TASK REQUIREMENTS » Restate the lines word for word, from the first line of the records through the line containing "Task: Tap the share export icon". Leave out the pictures and anything after that line.

Segment Start: AVAILABLE DATA

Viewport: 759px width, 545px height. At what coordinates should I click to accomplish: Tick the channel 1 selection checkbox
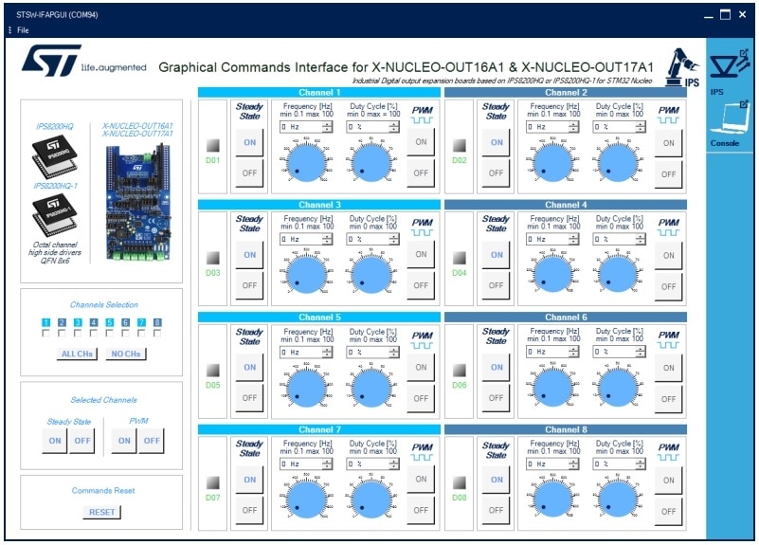pyautogui.click(x=45, y=334)
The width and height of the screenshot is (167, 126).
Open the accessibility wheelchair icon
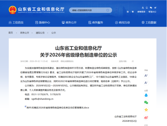coord(143,8)
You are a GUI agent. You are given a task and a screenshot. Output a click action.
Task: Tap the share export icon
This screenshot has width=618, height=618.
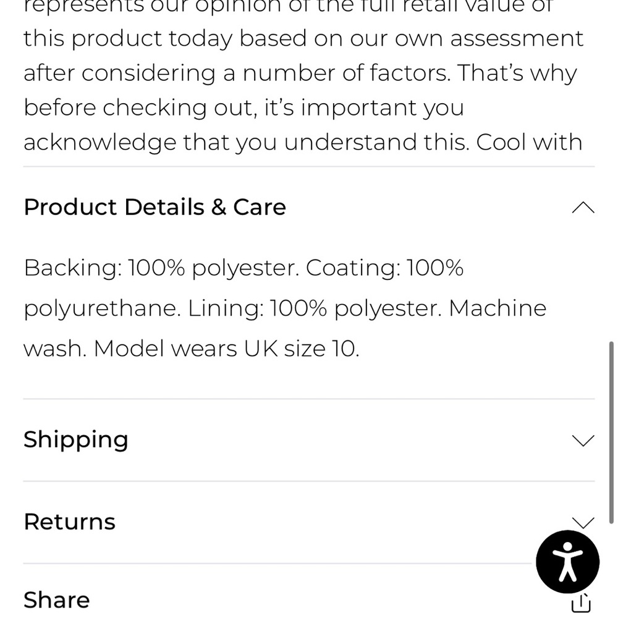click(x=581, y=603)
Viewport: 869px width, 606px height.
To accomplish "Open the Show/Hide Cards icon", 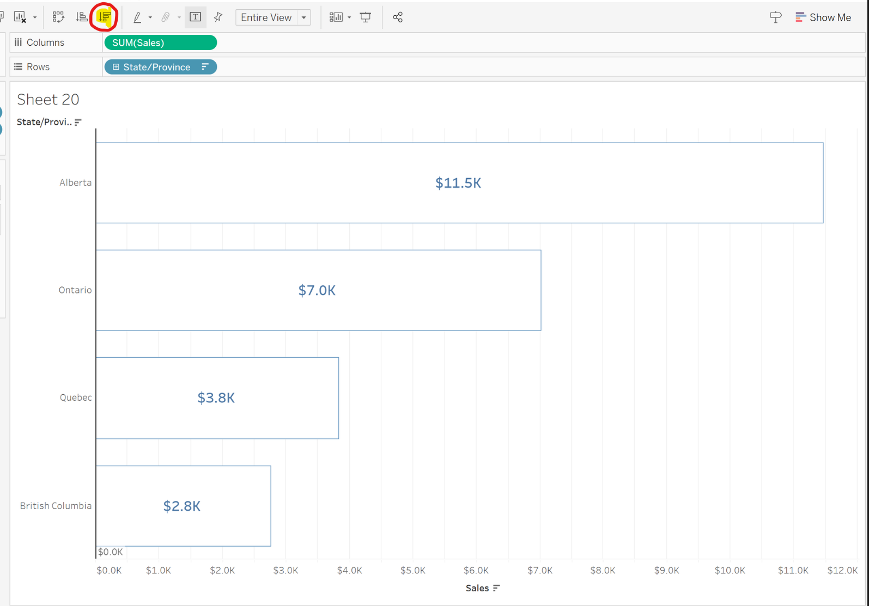I will click(336, 17).
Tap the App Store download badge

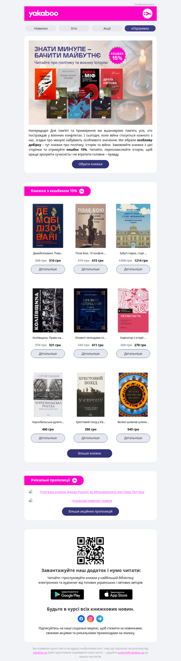pos(116,594)
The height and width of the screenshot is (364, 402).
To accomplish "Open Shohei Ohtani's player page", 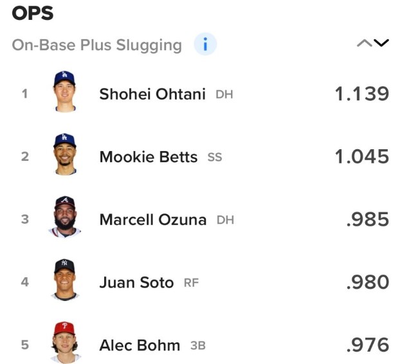I will (x=152, y=94).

Segment End: AVAILABLE DATA

ANSWER BOX »
Viewport: 759px width, 545px height. At what coordinates should I click to accomplish: Tick the channel 1 selection checkbox
pyautogui.click(x=45, y=334)
The width and height of the screenshot is (167, 126).
Open the accessibility wheelchair icon
coord(143,8)
You are a GUI agent. You are given a task and a screenshot. Output a click action.
Task: Tap the share export icon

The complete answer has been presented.